Launched on Tuesday 7 April 2020, the ChatBot offers a free and easily accessible way for young adults to use talking therapies without added financial pressures.
In 2018, 82% of secondary school students who wished to seek advice regarding their wellbeing were not able to but were able to have access to a smartphone. Design Director Stephen Horner from RUSH says, “we started this design process after discussing with a number of clinical psychologists from Australasia. After talking to a number of young people from South Auckland, we realised that the pressures they were facing didn’t stop once they went home after school – most students wanted a stranger to talk to, confide in and depend on without any consequences. That’s when we decided to create the character of Aroha.”
“We are seeing clever Kiwi ingenuity with Aroha created by the resilient teens team together with Rush to support our young people in difficult pandemic times,” says Professor Wayne Cutfield, Director of A Better Start National Science Challenge.
Aroha not only provides practical evidence-based tools for managing stress but it also provides practical ideas to maintain social connection, and to stay active and well through youth-friendly digital activities.
“Digital tools to support mental health and wellbeing are critical when face-to-face contact is restricted to those in your bubble,” says Dr Sarah Hetrick, Associate Professor in Youth Mental Health and Cure Kids Research Fellow at the University of Auckland.

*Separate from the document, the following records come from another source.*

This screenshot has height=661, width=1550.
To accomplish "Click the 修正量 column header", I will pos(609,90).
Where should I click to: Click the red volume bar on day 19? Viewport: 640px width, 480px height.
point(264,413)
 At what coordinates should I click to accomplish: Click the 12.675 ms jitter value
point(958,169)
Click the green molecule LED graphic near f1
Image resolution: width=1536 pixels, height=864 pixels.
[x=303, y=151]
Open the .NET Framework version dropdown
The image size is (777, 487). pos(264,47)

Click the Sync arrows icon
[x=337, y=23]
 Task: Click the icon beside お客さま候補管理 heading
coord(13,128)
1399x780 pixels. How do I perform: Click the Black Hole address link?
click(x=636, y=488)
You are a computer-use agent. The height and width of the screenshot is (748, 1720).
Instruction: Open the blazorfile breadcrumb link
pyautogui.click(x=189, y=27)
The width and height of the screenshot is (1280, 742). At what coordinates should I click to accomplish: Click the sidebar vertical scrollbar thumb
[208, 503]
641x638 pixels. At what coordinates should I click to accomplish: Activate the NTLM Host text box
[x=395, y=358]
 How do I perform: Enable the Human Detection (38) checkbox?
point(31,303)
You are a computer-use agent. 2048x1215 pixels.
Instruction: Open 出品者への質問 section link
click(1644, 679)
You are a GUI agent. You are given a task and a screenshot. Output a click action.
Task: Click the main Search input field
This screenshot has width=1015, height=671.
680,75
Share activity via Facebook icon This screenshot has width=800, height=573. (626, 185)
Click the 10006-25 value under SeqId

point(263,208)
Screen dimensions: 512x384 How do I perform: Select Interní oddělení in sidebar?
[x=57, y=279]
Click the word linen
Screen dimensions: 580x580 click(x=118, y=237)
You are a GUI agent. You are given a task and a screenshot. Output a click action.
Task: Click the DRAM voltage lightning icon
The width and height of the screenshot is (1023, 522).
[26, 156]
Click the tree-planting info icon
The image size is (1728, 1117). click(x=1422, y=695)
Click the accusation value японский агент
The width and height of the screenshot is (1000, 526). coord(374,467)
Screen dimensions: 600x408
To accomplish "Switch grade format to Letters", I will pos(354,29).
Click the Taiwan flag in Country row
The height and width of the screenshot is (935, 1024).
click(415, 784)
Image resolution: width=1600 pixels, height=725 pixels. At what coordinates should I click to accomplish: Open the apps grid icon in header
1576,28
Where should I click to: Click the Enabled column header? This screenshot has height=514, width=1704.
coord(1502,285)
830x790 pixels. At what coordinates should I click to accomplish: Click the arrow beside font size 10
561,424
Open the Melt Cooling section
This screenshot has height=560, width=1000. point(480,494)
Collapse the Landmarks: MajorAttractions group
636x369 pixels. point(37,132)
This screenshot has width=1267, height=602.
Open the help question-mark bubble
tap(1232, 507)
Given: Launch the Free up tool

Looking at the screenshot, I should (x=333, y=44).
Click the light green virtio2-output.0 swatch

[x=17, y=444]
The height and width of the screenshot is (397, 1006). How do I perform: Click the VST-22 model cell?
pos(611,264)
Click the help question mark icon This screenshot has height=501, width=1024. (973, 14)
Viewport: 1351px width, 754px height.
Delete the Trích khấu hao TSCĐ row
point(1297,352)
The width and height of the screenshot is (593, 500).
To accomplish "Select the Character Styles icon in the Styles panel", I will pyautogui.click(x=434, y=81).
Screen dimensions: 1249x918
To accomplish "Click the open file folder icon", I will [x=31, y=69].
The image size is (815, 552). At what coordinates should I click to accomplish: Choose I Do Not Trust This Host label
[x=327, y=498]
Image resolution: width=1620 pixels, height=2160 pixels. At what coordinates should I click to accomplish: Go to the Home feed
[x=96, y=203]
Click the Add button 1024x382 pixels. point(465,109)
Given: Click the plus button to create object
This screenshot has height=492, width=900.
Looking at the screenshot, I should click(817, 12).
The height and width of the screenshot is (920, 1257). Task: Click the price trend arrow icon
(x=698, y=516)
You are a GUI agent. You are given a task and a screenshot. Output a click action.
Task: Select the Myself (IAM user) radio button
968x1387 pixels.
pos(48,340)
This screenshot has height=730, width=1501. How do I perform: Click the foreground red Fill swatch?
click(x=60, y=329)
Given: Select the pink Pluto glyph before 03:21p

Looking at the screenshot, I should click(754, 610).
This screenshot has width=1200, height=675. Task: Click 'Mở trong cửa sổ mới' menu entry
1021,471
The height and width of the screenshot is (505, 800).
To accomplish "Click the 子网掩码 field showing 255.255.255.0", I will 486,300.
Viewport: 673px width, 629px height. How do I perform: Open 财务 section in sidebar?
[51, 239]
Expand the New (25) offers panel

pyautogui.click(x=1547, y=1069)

“Two weeks ago, Aroha had less of a focus on isolation and COVID-19. We have been continuing to develop the site to not only provide more support for young people at this time, but also to provide a platform for young people to find a place to engage with mental health tools when they can’t leave their homes,” says Hetrick.
The ChatBot is based on a structured script, guided by clinical psychologists. The conversation is still directed via the student’s responses, and replies are almost automatic.
“Ensuring that rangatahi can access specific and culturally applicable activities is also important” says lead Māori researcher Tania Cargo, given we know that a strong cultural identity supports wellbeing.
Aroha can be accessed via http://tiny.cc/aroha and is accessible for all young adults across the country with an internet connection. It will continue to be upgraded and evaluated based on the needs of users over the coming weeks, and any feedback will be taken into consideration.